Table 2 shows that the mean bias using the “Group.Adapt” is smaller than that using the “Adapt.Adapt” procedure. The mean bias is calculated by averaging over all relevant parameters under either the null case or the alternative case. The point estimation of our Bayesian two-step Lasso method is also compared with the frequentist one-step adaptive Lasso, which has the mean biases of 0.00081 and −0.00141 under the null and alternative cases, respectively. The result shows that the posterior mean of our Bayesian two-step Lasso method is comparable and slightly better than the frequentis one-step adaptive Lasso in terms of estimation bias. The average mean squared errors of parameters are shown in the lower panel of the Table 2. The “Group.Adapt” procedure still performs slightly better than “Adapt.Adapt”. For the frequentist one-step adaptive Lasso, the average mean squared errors are 0.02238 and 0.07149 for the null and alternative model 1, separately.

Table 2.

Comparison of mean point estimation bias between two different Bayesian two-step Lasso methods: “Group.Adapt” implements the Bayesian group Lasso in the first step of variable seleciton, and “Adapt.Adapt” uses the Bayesian adaptive Lasso in both the first and second steps. The parameter δ₂ is fixed at 0.7.

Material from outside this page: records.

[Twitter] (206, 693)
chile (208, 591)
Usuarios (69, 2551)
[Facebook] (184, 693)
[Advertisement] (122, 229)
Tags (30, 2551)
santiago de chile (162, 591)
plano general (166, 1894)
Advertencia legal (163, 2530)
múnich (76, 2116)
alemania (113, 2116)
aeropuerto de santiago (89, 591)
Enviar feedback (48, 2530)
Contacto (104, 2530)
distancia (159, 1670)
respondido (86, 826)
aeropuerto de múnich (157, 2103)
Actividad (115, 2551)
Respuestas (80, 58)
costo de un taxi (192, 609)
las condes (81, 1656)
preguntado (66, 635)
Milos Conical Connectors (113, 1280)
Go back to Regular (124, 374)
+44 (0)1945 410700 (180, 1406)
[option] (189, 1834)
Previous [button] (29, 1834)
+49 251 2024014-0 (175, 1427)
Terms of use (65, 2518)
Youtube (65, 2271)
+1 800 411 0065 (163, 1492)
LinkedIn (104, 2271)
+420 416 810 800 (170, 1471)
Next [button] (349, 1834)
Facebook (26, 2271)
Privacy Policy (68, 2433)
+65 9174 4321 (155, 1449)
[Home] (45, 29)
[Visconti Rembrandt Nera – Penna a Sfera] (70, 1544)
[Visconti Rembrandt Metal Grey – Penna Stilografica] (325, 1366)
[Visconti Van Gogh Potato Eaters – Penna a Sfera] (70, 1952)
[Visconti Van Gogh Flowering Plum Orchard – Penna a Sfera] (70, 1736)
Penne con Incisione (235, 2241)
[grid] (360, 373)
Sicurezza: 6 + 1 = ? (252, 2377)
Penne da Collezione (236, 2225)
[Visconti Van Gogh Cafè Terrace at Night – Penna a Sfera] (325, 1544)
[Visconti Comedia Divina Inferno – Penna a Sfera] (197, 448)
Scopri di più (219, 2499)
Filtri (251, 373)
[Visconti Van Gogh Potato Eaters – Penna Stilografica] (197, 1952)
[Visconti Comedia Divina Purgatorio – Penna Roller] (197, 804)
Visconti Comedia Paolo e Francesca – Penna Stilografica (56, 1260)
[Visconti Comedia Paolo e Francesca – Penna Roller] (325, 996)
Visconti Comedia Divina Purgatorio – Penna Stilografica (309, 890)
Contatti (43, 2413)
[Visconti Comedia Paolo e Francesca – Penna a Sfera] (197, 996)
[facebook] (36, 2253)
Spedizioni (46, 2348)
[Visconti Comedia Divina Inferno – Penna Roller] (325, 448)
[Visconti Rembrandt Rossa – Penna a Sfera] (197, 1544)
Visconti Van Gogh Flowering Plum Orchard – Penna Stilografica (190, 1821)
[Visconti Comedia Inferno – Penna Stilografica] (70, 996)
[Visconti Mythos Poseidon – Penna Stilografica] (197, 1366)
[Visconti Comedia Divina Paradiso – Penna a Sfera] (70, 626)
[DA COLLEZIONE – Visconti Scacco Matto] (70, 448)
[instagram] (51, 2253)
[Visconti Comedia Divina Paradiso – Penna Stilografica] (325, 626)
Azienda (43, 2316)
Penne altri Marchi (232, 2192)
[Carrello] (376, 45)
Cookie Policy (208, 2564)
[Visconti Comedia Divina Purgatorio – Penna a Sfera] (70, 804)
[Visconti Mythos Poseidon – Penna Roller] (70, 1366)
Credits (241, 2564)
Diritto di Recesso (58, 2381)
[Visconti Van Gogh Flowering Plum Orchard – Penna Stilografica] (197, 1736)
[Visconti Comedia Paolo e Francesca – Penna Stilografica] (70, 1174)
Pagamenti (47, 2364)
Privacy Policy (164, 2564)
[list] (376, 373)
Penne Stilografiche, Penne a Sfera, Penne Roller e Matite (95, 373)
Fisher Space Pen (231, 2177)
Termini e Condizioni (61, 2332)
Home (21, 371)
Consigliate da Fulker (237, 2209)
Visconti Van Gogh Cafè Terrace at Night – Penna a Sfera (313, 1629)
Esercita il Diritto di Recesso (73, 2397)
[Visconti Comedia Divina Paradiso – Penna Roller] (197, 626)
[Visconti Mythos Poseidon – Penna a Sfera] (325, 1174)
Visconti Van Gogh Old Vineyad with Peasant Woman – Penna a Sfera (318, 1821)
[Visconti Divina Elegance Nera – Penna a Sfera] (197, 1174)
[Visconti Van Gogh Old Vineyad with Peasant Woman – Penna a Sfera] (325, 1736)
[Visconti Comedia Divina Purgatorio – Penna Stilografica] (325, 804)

	δ₁ = 0.1	δ₁ = 0.2	δ₁ = 0.3	δ₁ = 0.4	δ₁ = 0.5	δ₁ = 0.6
Average Bias Estimation
	“Group.Adapt”
Null	0.00063	0.00056	0.00045	0.00042	0.00016	0.00014
Alternative	−0.00118	−0.00113	−0.00110	−0.00065	−0.00088	−0.00087

	“Adapt.Adapt”
Null	0.02643	0.02114	0.01638	0.01234	0.01234	0.00890
Alternative	0.03556	0.03029	0.02529	0.02053	0.02053	0.01606

Average MSE Estimation
	“Group.Adapt”
Null	0.01281	0.01372	0.01286	0.01070	0.00790	0.00555
Alternative	0.02309	0.02384	0.02352	0.02260	0.02243	0.02244

	“Adapt.Adapt”
Null	0.01761	0.01585	0.01442	0.01331	0.01331	0.01243
Alternative	0.03413	0.03291	0.03231	0.03228	0.03228	0.03259

Open in a new tab

Based on the results in Figure 1, δ₁ = 0.2 and δ₂ = 0.7 were chosen to control the mean error rate under the null case at 0.08. The point estimates and the marginal selection probabilities of the model parameters in both the null case and the alternative case are shown in Table 3. Under the null case, the posterior means for all parameters are all close to zero. The selection probabilities for all parameters are generally under 0.10 with a maximum of 0.12. Under the alternative case, the parameters are reasonably well estimated but the estimation biases of parameters for binary markers are generally larger than those for continuous mark- ers. Important continuous biomarkers have substantially higher selection probabilities than their binary counterparts.

Table 3.

Simulation results of the Bayesian two-step Lasso with δ₁ = 0.2 and δ₂ = 0.7: posterior means, and selection probabilities of marker main effects and marker-treatment interactions (Main: marker main effect, MT1: marker and treatment 1 interaction, and MT2: marker and treatment 2 interaction).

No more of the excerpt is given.